L’ITALIA AVRA’ BISOGNO DI GAS PER ALMENO ALTRI 50 ANNI

“L’Italia avrà bisogno di gas metano per almeno 50 anni, come dai piani del MISE. È assurdo che lo importiamo, spendendo e inquinando di più, quando abbiamo ancora riserve disponibili. Purtroppo i nostri politici utilizzano lo slogan NO TRIV per avere i voti da chi si vuole fare credere che non perforando in Adriatico passeremo ad energie alternative a quelle fossili. È una grande presa in giro agli Italiani – ha evidenziato ancora ROCA -. Non perforando in Italia semplicemente importeremo il gas dall’estero. Pagandolo di più, inquinando di più e togliendo lavoro alle aziende italiane”. Per questo ROCA ritiene che “una ripresa urgente delle attività nell’offshore italiano, ed in particolare nell’offshore Adriatico, sia indispensabile per non perdere le tecnologie acquisite in tanti anni. Tecnologie che serviranno poi per sviluppare la produzione di energie rinnovabili. In altre nazioni, in primis in Danimarca e Norvegia, lo stato stimola gli investimenti nell’oil and gas per dare lavoro a quelle aziende che contribuiranno allo sviluppo dei prossimi progetti per le energie rinnovabili”.

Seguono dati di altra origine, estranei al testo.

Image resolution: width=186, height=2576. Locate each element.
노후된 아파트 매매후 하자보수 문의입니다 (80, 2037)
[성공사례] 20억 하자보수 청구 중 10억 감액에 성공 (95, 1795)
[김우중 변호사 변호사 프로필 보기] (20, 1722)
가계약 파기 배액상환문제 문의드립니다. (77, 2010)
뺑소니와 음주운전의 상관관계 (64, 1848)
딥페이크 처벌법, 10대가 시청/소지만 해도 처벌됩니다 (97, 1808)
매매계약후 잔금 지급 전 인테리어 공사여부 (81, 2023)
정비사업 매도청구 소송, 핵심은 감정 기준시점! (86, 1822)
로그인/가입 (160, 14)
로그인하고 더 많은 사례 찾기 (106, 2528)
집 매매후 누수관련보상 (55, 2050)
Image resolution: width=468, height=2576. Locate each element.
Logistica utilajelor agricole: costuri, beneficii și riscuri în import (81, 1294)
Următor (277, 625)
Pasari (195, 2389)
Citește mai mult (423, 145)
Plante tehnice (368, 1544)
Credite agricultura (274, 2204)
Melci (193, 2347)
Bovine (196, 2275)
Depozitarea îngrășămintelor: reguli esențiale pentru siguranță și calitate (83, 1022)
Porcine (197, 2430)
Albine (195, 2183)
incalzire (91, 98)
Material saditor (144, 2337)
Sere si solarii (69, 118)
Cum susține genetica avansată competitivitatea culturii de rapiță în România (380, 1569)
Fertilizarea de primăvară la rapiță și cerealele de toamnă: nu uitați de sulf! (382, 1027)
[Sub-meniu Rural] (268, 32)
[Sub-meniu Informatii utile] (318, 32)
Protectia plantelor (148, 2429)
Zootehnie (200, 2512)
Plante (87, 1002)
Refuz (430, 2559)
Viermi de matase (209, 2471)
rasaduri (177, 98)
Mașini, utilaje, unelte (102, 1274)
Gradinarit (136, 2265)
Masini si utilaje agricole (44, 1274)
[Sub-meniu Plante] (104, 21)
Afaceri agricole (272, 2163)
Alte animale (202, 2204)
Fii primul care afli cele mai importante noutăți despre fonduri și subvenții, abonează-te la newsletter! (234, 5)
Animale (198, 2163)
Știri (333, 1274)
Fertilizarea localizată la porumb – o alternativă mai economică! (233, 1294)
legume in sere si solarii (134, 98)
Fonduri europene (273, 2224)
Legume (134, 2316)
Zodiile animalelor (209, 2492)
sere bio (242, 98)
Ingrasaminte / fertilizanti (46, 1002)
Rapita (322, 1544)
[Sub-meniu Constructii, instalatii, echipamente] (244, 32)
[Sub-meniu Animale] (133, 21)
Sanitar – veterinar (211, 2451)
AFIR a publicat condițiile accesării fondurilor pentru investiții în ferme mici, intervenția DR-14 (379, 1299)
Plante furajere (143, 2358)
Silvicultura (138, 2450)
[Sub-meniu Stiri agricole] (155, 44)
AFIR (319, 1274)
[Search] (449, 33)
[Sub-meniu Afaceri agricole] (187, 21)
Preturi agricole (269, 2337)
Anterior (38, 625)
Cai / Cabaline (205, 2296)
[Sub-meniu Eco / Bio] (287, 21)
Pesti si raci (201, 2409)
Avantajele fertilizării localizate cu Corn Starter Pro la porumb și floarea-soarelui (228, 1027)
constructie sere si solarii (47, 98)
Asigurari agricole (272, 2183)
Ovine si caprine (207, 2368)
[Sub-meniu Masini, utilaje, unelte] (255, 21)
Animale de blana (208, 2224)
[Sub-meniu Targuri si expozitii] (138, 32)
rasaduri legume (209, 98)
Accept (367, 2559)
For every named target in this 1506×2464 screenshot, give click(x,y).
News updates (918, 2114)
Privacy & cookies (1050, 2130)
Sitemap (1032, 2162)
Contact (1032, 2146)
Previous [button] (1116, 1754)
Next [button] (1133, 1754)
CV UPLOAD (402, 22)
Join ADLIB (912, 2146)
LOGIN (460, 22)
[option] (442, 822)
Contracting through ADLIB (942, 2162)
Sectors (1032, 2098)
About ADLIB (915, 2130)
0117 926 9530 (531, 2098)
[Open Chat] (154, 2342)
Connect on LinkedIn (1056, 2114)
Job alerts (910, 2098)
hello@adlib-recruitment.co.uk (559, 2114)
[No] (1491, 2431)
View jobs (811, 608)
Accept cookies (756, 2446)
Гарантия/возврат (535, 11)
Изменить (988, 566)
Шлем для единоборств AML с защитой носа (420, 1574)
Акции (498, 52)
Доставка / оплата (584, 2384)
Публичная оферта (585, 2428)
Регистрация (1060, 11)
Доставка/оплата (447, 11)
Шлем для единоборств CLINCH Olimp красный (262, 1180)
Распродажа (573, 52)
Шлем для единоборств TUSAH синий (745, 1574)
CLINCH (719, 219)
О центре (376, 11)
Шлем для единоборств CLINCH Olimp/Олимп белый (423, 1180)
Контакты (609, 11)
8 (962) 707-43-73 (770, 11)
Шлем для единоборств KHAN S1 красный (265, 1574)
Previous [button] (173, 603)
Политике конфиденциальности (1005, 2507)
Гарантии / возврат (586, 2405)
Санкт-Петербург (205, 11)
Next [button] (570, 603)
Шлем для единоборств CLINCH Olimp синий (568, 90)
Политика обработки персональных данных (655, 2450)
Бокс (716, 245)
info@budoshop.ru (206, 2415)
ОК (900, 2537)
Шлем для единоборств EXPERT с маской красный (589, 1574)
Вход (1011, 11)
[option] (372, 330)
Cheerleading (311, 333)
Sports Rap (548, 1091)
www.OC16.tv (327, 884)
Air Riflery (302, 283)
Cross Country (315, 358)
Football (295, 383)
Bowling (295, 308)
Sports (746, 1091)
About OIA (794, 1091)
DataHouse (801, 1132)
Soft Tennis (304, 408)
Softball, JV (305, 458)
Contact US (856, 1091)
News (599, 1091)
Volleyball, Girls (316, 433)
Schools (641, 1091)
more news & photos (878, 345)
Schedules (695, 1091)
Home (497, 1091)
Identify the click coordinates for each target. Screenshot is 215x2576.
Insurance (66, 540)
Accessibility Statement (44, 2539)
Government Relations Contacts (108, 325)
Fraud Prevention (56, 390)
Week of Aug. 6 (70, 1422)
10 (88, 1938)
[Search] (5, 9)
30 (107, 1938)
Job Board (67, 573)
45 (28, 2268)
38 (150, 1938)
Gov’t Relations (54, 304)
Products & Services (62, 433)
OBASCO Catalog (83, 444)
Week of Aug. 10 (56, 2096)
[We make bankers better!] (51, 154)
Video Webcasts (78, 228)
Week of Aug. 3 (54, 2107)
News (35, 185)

IMPRENDITORI RAVENNATI SCORAGGIATI

“Gli imprenditori ravennati del settore sono molto preoccupati e soprattutto scoraggiati per le affermazioni di alcuni esponenti del Governo. Preoccupa un Ministro dell’ambiente che a priori afferma che non firmerà mai autorizzazioni per nuovi pozzi. Come pure le affermazioni di Di Maio che impedirà le attività di estrazione soprattutto nell’offshore. ROCA si è sempre battuta per informare l’opinione pubblica, gli amministratori ed i politici sull’importanza della produzione del GAS A KM. 0. Nel 2016 abbiamo portato a Ravenna il Presidente del Consiglio per informarlo della crisi del settore di Ravenna. Lo scorso marzo abbiamo portato a Ravenna il Sottosegretario alla Presidenza del consiglio per fare sbloccare il famigerato Art. 11 TER. Purtroppo non abbiamo avuto l’aspettato risultato per le sopravvenute crisi di governo”, ha concluso ROCA secondo quanto riportato da portoravennanews.com.